_What is expected_: Apart from the pictures, reproduce the data below exactly as it stands.

_Recorded data_:
════════

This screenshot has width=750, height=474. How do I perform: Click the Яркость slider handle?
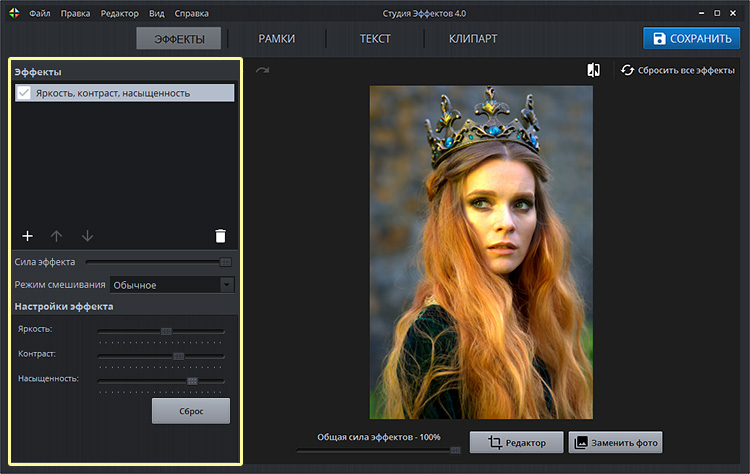tap(167, 331)
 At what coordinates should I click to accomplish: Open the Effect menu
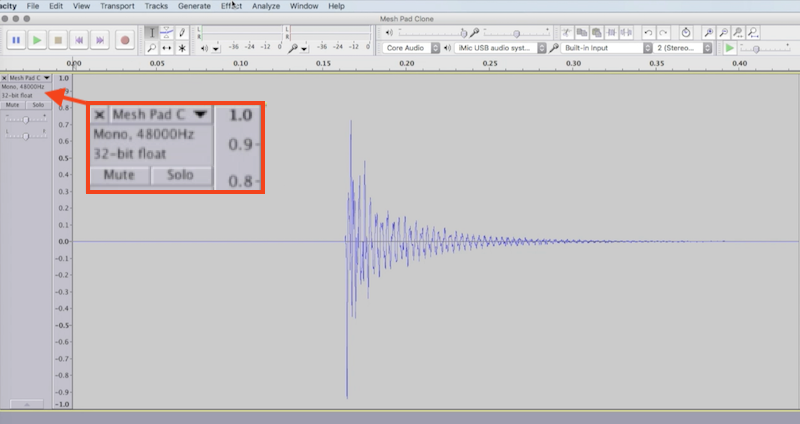pyautogui.click(x=231, y=6)
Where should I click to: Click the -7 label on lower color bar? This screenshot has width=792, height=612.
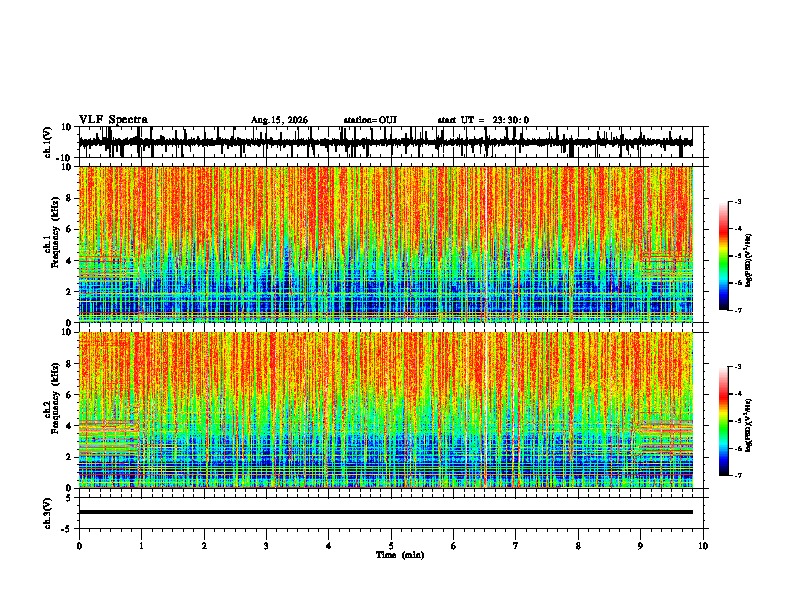tap(737, 475)
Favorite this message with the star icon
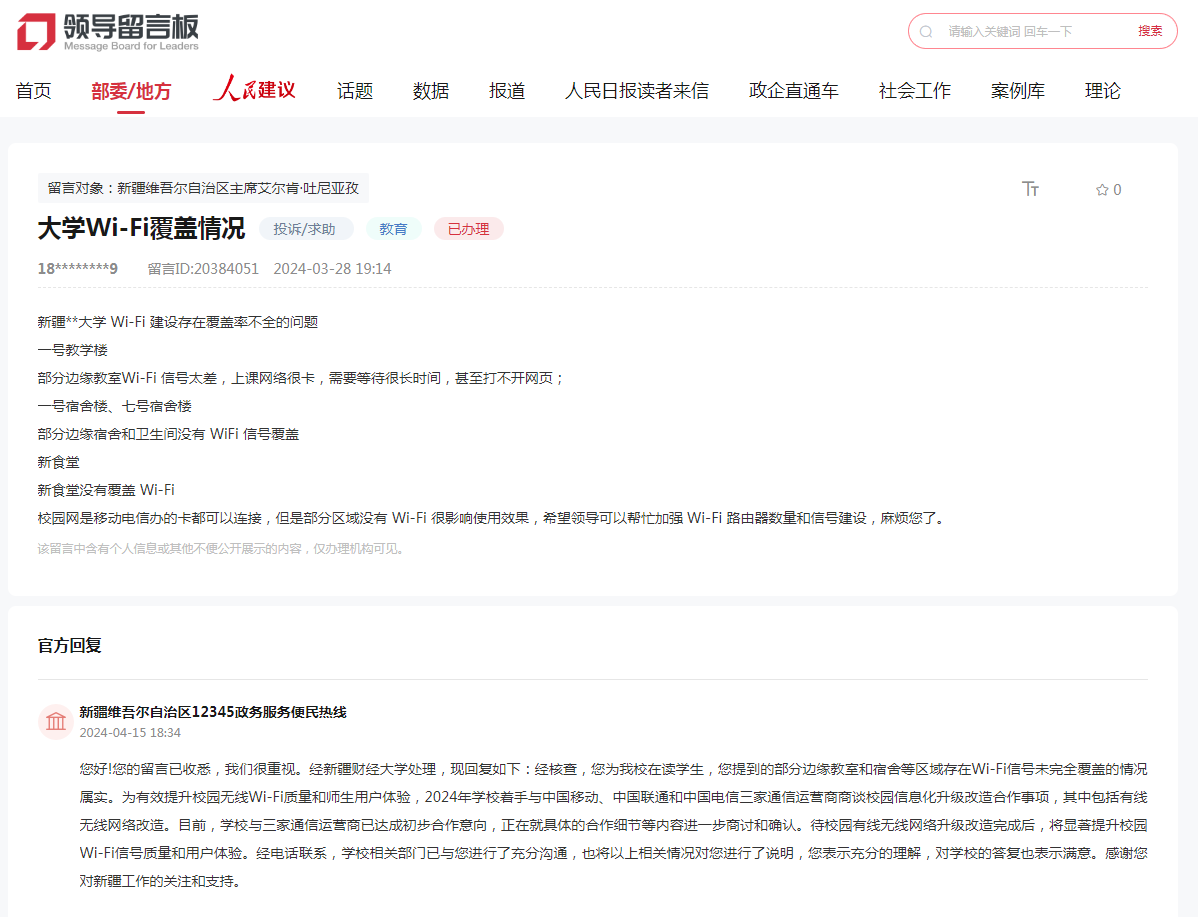Viewport: 1198px width, 917px height. coord(1102,190)
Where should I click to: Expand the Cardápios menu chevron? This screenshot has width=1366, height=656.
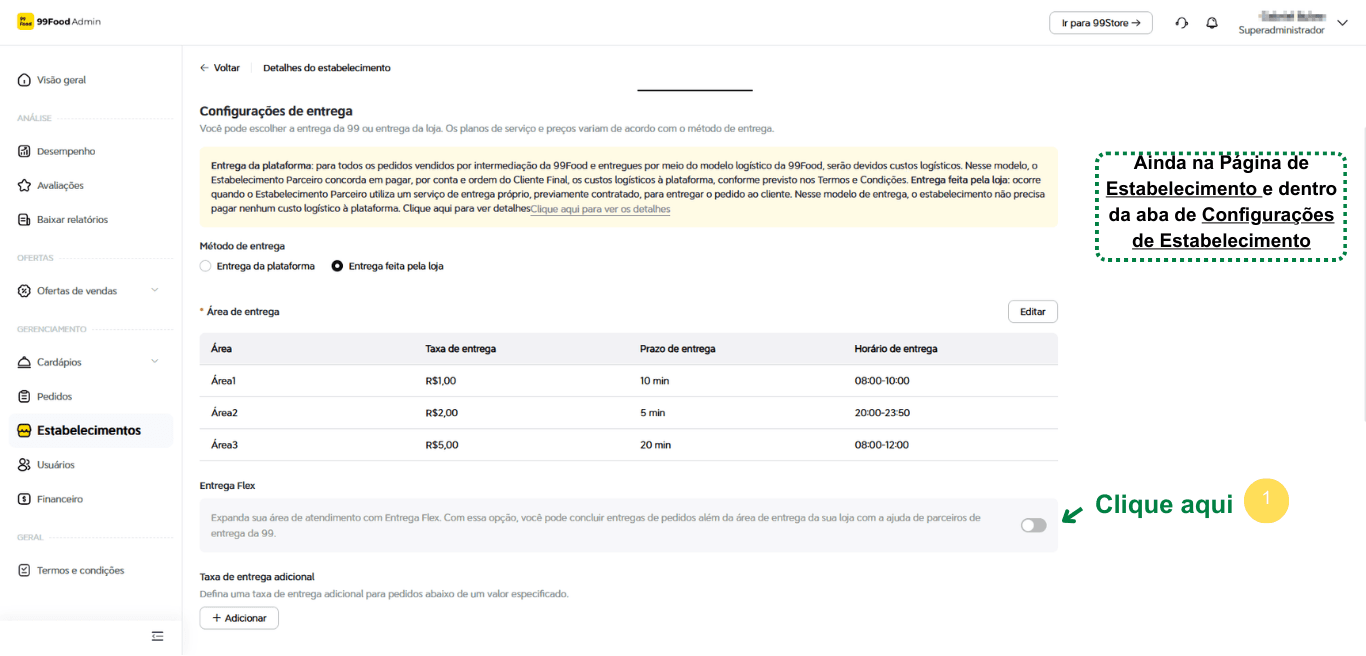[x=154, y=362]
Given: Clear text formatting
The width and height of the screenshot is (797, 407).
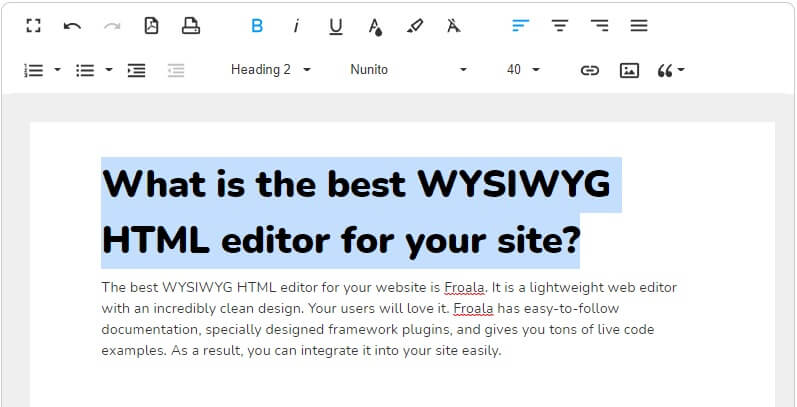Looking at the screenshot, I should pos(454,26).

════════

_Solution_:
This screenshot has width=750, height=474. How do I perform: Click the Яркость slider handle?
tap(167, 331)
 At what coordinates should I click to accomplish: Open the Effect menu
pyautogui.click(x=231, y=6)
Where should I click to: Click the -7 label on lower color bar? This screenshot has width=792, height=612.
tap(737, 475)
Favorite this message with the star icon
Viewport: 1198px width, 917px height. coord(1102,190)
Where should I click to: Expand the Cardápios menu chevron? This screenshot has width=1366, height=656.
[x=154, y=362]
Given: Clear text formatting
The width and height of the screenshot is (797, 407).
Looking at the screenshot, I should pos(454,26).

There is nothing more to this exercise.